In the past, I had cases where I thought, “This is a serious issue and we need to do something about it,” and was encouraged to think otherwise. That is historical—I am talking 20 years ago—and I have certainly not experienced it recently. I am not someone who has felt that there is an impediment to me speaking up, and I see plenty of examples where people are able to do that, but you do occasionally hear of people who feel they cannot, in difficult circumstances. We are working to change that culture and make it clear that there is detriment to not speaking up rather than the other way round, but it is a complex challenge. There is progress, but there is more to do. I hope that this Bill can be part of that, but there are some cautions to getting this right and getting the balance right.
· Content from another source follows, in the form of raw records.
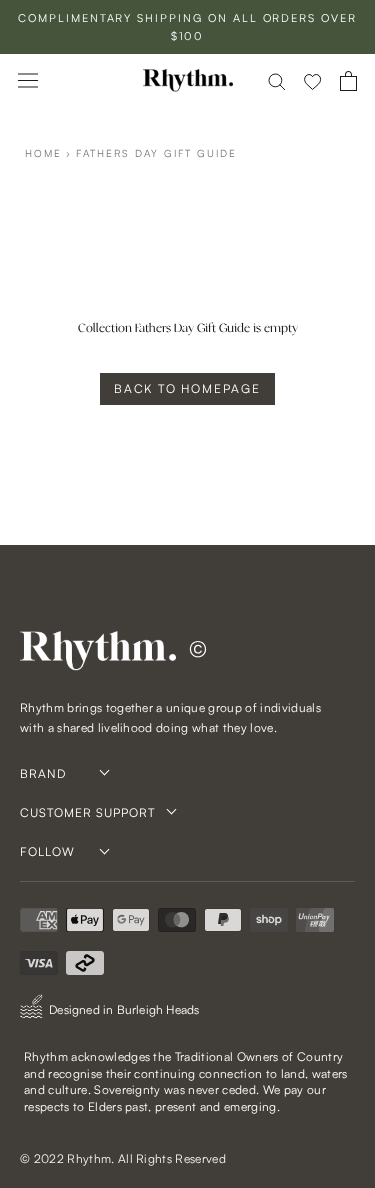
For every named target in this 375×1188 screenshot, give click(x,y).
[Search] (277, 80)
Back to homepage (187, 388)
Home (43, 153)
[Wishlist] (313, 81)
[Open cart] (348, 81)
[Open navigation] (28, 80)
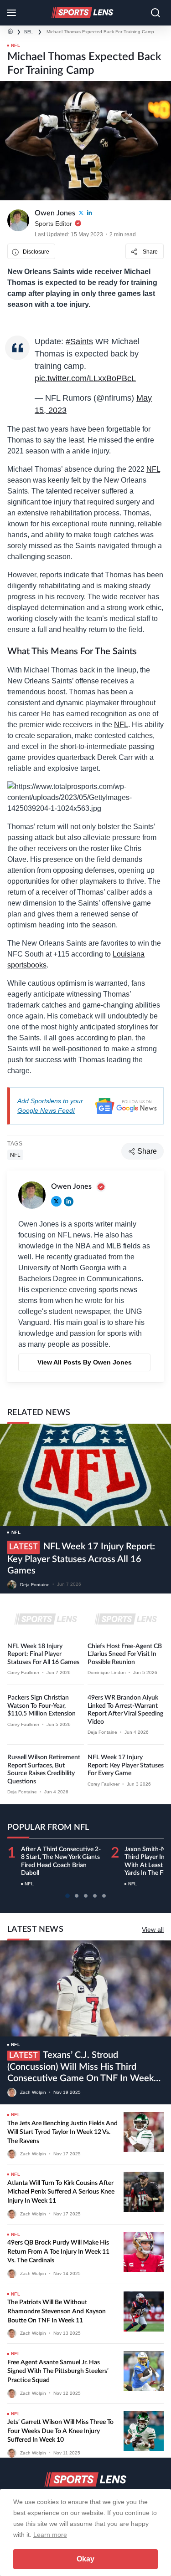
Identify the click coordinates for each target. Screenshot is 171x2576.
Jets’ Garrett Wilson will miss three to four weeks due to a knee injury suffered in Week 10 (60, 2431)
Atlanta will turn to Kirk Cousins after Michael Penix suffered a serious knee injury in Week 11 (60, 2192)
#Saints (79, 341)
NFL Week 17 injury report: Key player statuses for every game (126, 1765)
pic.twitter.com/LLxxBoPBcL (85, 378)
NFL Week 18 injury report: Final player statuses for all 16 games (43, 1654)
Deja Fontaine (35, 1584)
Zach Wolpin (33, 2092)
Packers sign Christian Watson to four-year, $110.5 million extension (41, 1706)
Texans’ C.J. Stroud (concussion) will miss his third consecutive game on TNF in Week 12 (80, 2067)
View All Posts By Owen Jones (84, 1362)
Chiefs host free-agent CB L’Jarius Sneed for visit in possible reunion (125, 1654)
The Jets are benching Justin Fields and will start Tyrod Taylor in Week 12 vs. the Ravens (62, 2132)
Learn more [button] (50, 2534)
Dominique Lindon (107, 1672)
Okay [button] (85, 2559)
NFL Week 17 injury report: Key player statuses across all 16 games (81, 1558)
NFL (28, 31)
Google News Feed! (46, 1110)
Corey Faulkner (23, 1672)
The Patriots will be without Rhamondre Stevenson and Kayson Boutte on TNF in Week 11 (56, 2311)
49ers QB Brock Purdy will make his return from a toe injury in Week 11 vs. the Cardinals (58, 2252)
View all (153, 1929)
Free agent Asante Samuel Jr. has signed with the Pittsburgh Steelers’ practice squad (58, 2371)
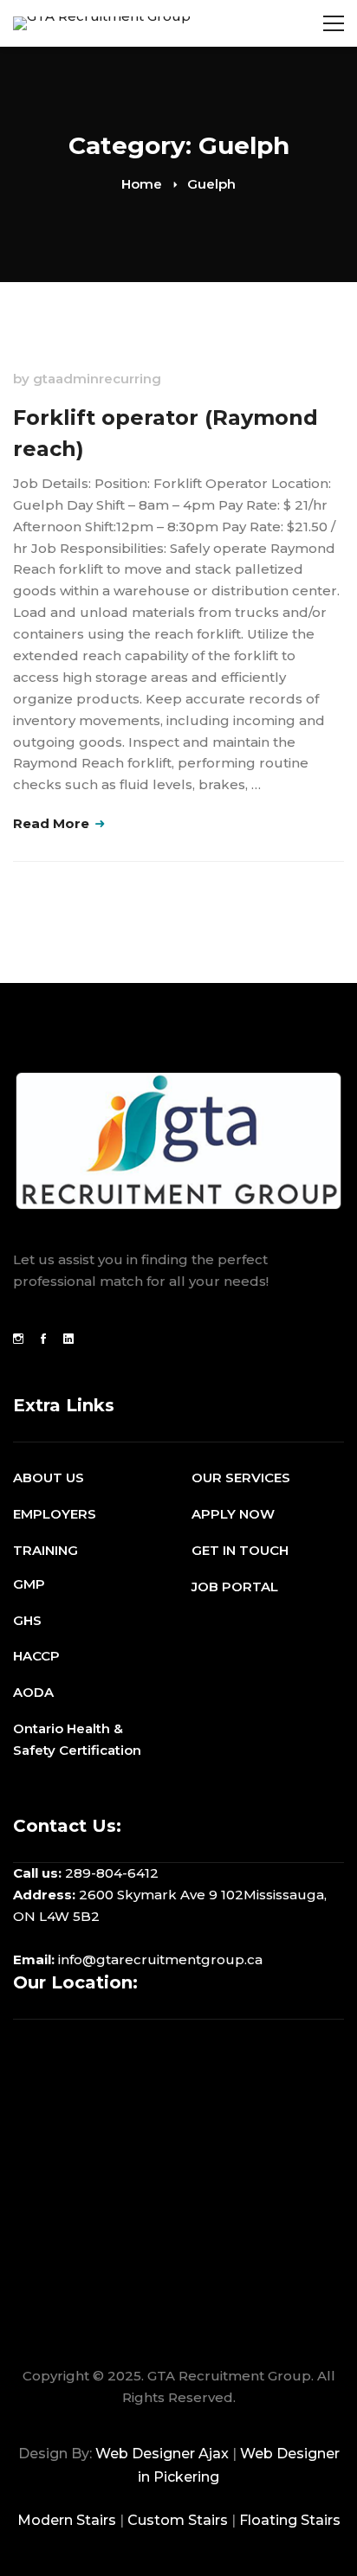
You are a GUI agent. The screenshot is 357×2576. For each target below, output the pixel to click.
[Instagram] (18, 1338)
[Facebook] (43, 1338)
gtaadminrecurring (97, 378)
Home (141, 184)
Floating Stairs (290, 2520)
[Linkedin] (68, 1338)
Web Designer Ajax (162, 2453)
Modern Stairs (66, 2520)
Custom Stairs (177, 2520)
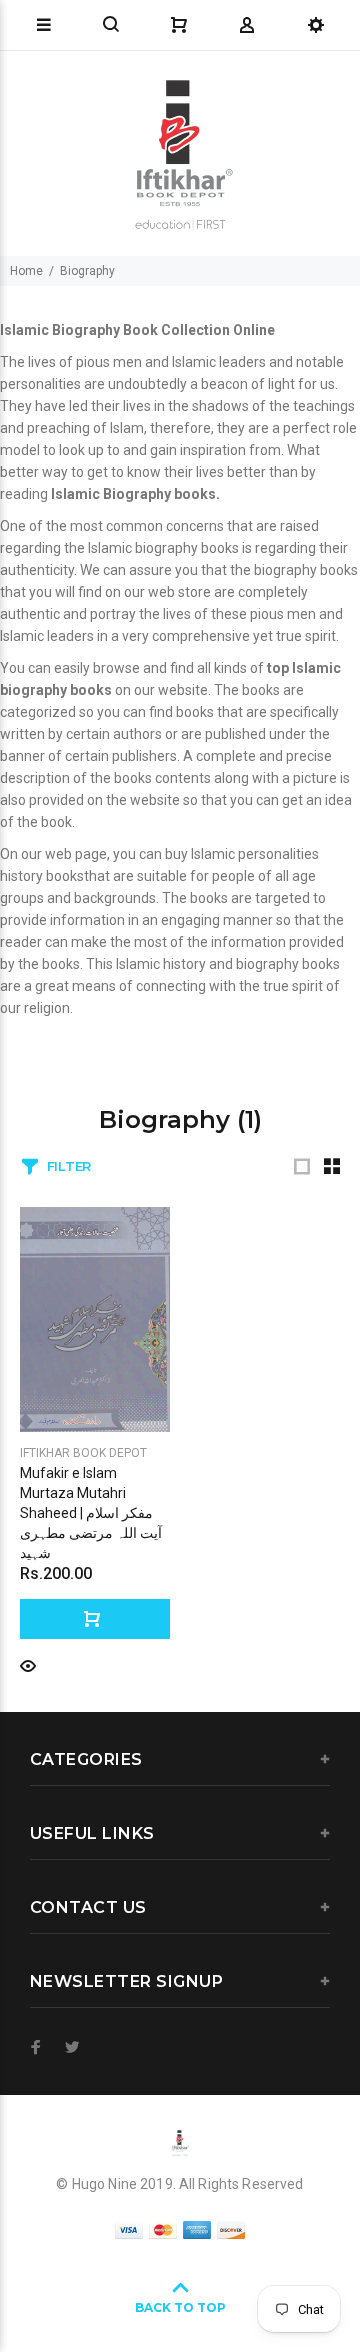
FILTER (69, 1166)
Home (26, 271)
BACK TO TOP (180, 2307)
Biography (87, 271)
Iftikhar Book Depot (83, 1453)
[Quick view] (28, 1664)
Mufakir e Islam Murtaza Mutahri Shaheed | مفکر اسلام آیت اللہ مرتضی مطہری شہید (91, 1513)
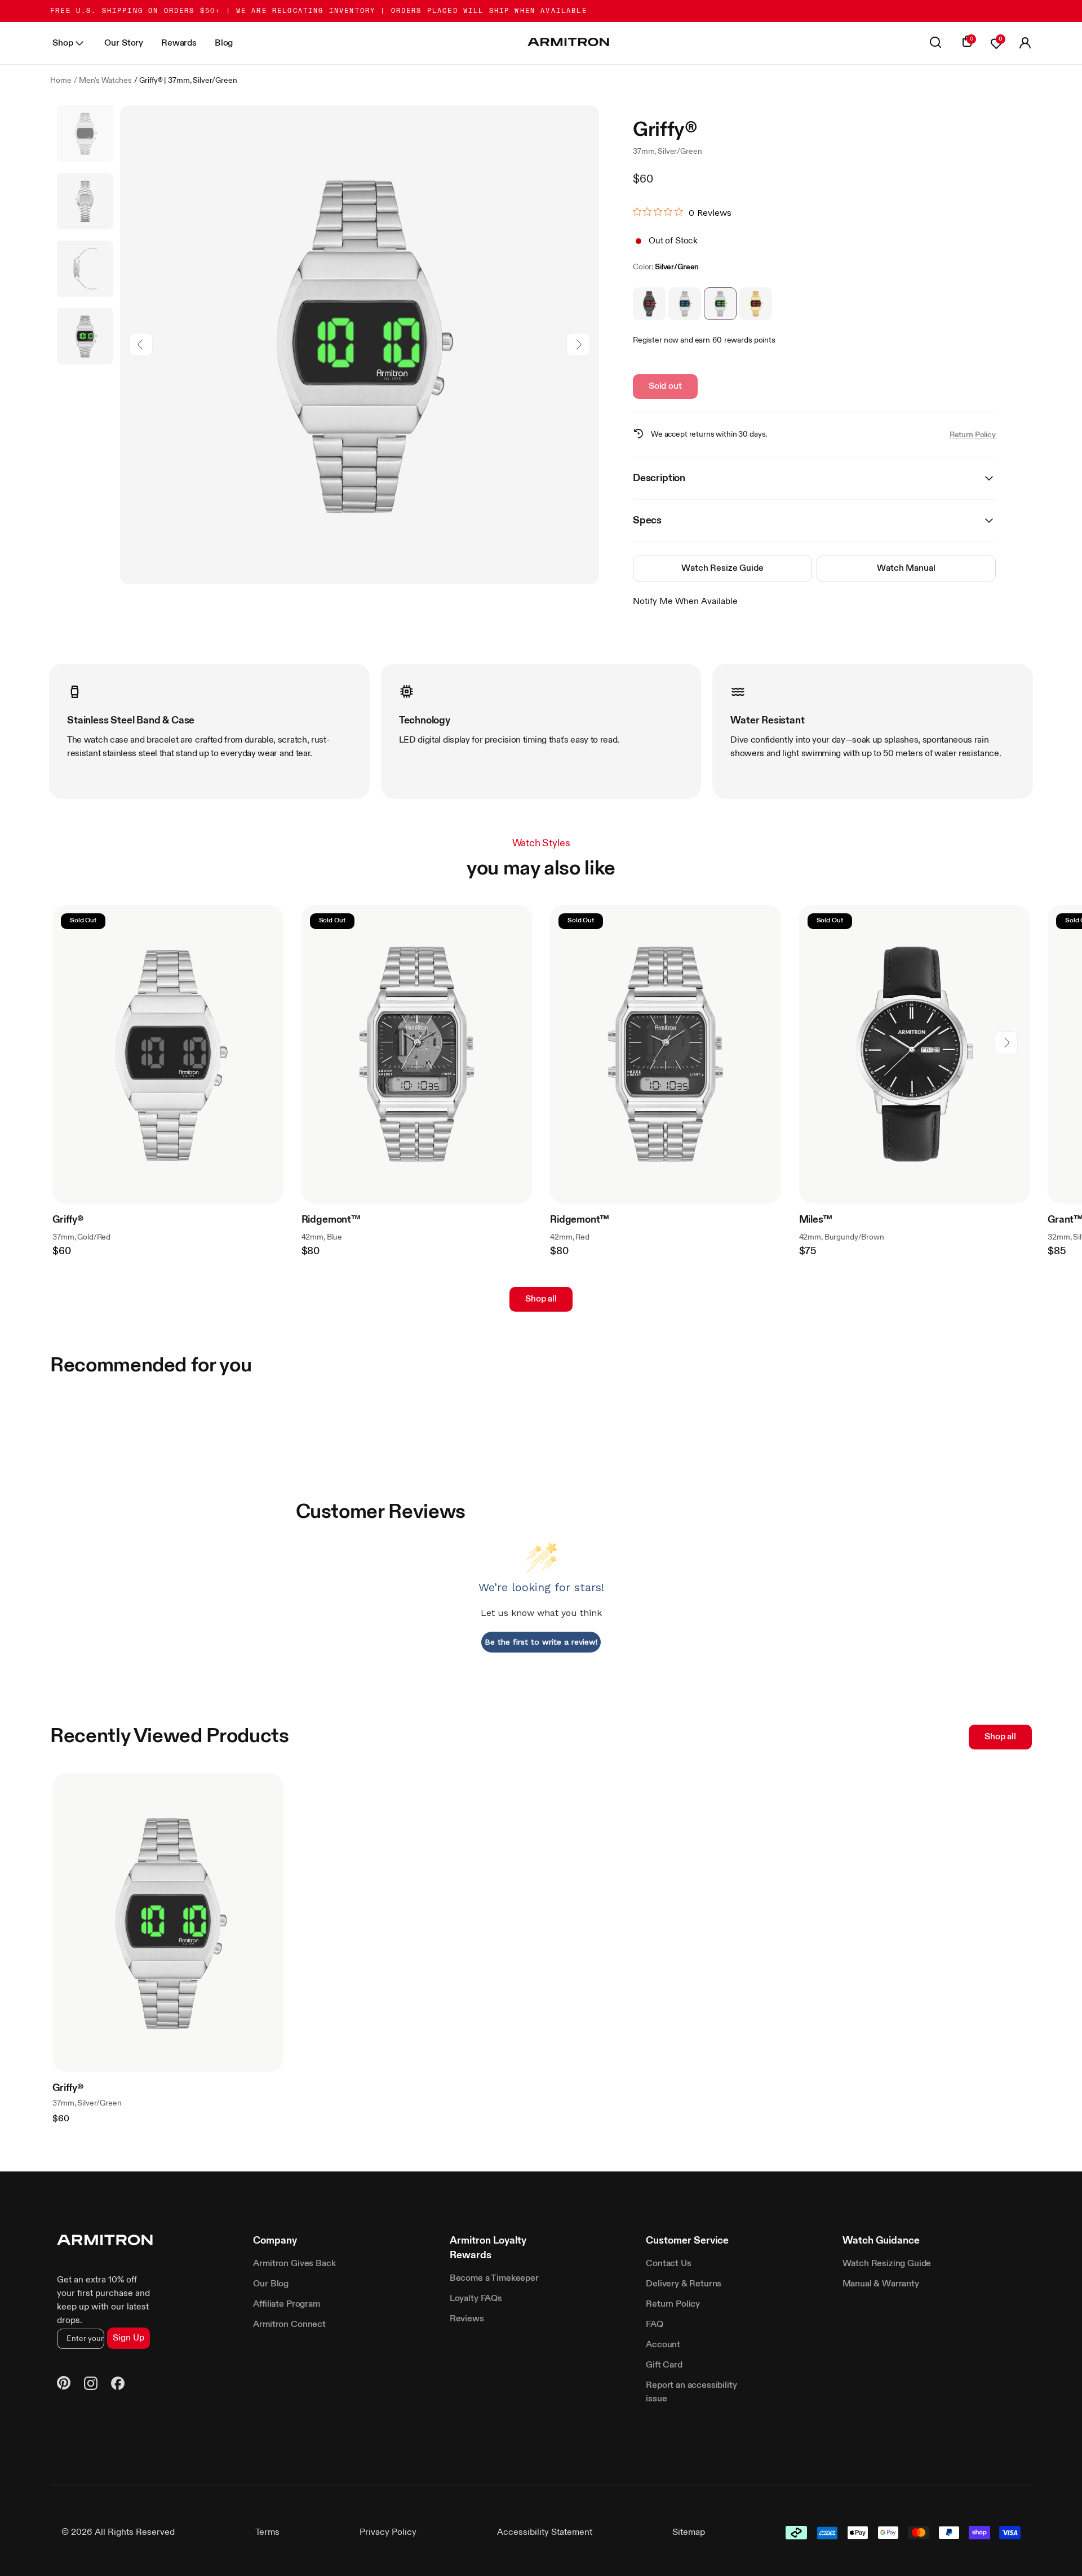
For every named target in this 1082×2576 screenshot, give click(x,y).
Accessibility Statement (544, 2532)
Dr Chopra: I agree. I think it is about the culture. There is that saying that culture eats strategy for breakfast; in the same way, culture will eat many of these provisions. We have to get the culture right, and we need to do anything that we can to tilt the balance to create a culture of openness and candour. The reason people fear suffering detriment is that they have seen examples; we have to recognise that the high-profile cases that Aidan mentioned do have an impact on people coming forward. In fact, we probably ought to be celebrating those instances where people are able to raise concerns and blow the whistle, and things improve. That might help to start shifting the culture.